Quantum cryptography is an emerging technology that promises to revolutionize the security of communication networks. Quantum cryptography, also known as quantum key distribution (QKD), uses the principles of quantum mechanics to generate, distribute, and validate encryption keys.
The technology works by sending a series of photons, or particles of light, between two points. The photons are sent in a special way so that any attempt to intercept the message will cause the photons to be changed, thus alerting the sender and receiver of the interception.
Over the past few years, several companies have launched products and services based on quantum cryptography. ID Quantique, a Swiss company, was the first to market a commercial quantum cryptography system in 2004.
Since then, several other companies, such as MagiQ Technologies, Quintessence Labs, and PQ Solutions, have developed their own quantum cryptography products.
These companies provide a range of quantum cryptography solutions, from hardware-based systems for enterprise networks to software-based solutions for mobile devices.
In addition, there are a number of research efforts underway to develop more advanced quantum cryptography systems. For example, a team from the University of Bristol is working on a system that uses a network of entangled photons to create a more secure communication channel.
Meanwhile, IBM is researching ways to use quantum computing to increase the security of quantum cryptography.
Overall, quantum cryptography is an exciting technology that has the potential to revolutionize the security of communication networks. With more companies launching products and services based on quantum cryptography, we can expect to see increased adoption of this technology in the near future.
Post-Quantum Cryptography Assessment Guidelines Are Being Launched by X9. Data must be shielded from attacks by both quantum and classical computers in a post-quantum world.

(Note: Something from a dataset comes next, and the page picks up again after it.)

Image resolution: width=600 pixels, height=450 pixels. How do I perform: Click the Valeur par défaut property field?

The next generation of cryptographic algorithms, known as post-quantum cryptography, was created to safeguard data against attacks from both quantum and classical computers.

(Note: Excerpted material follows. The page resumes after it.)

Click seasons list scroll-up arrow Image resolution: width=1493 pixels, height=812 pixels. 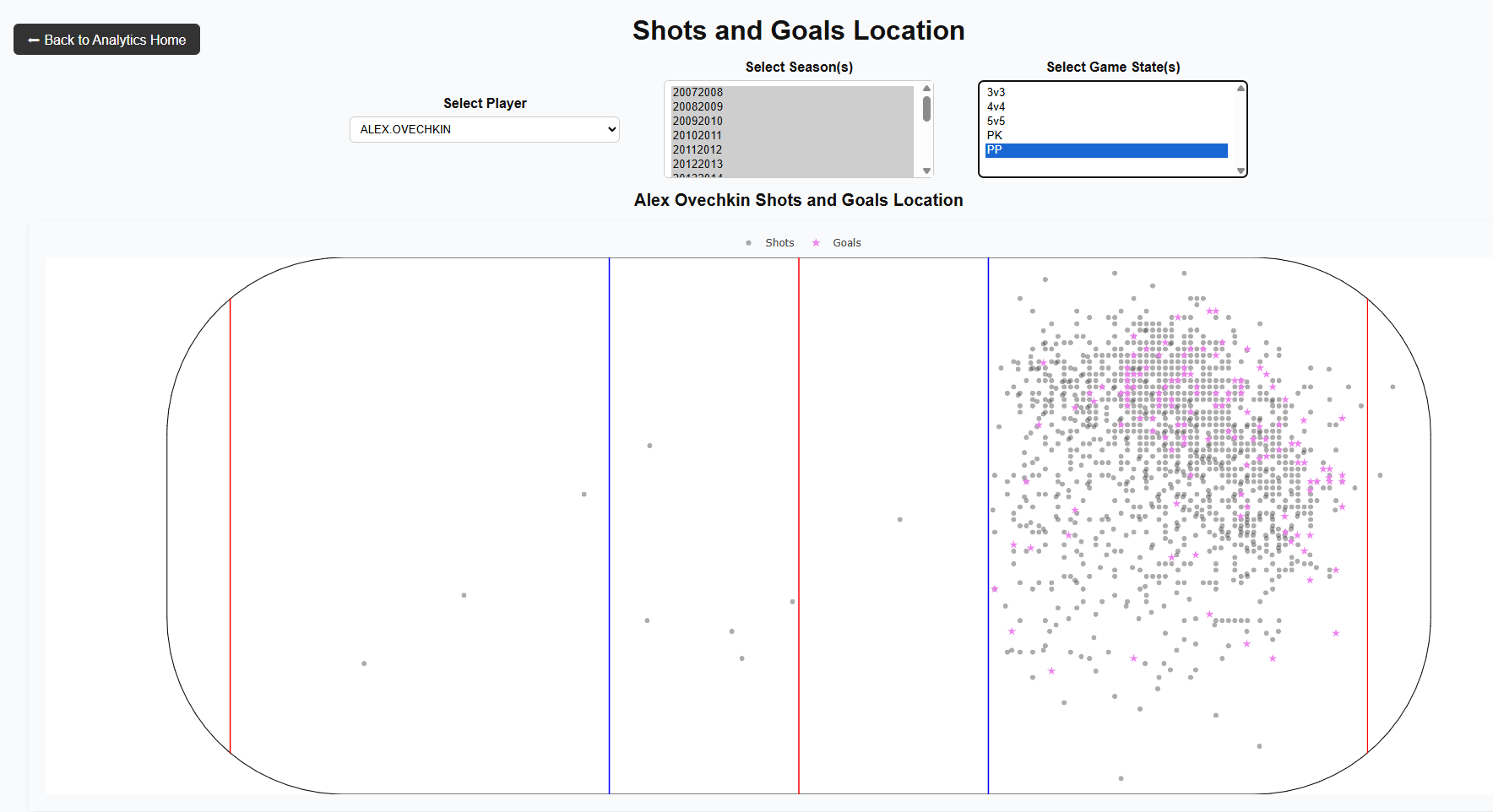point(926,88)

The shift from existing cryptography to PQC is a difficult process that calls for preparation, strategy, and resources. Understanding the present cryptography used by a corporation is one of the first things that should be done in order to determine whether software and hardware will need to be changed or modified to use post-quantum encryption.
A set of criteria will be used as part of the assessment in the technical report to help determine which regions will need to be upgraded to PQC. The project planning efforts can then begin with a focus on the work that needs to be done because this evaluation will offer the preliminary data required to identify systems employing old cryptography.
The new technical paper will expand on earlier X9 work items relating to quantum that were created. The banking sector and X9 standards will both be impacted by the cryptography move to PQC algorithms. Finding X9 standards that need to be modified to include PQC is one of the steps in developing the assessment guidelines.
For the following phases of the PQC transition, the guidelines will serve as a road map.When finished, the X9 guidelines may be used by an organisation as a tool for self-evaluation, as a loose evaluation of a third-party service provider, or as an independent evaluation by a certified information security professional.
These evaluation rules may be cited by an auditor or regulator. The recommendations may also serve as the cornerstone for standardising crypto agility.
In order to get ready for the arrival of quantum computing and its ramifications, it becomes clear that the entire financial services sector—including financial institutions, regional banks, credit unions, and retail merchants—as well as service providers, cloud providers, and mobile operators—will need to make the switch to PQC algorithms, and possibly alternative key management techniques.
Prior to the start of transitions, it will be crucial to have PQC evaluation guidelines available to ensure uniformity, which will make the process go as smoothly as possible and produce the best results.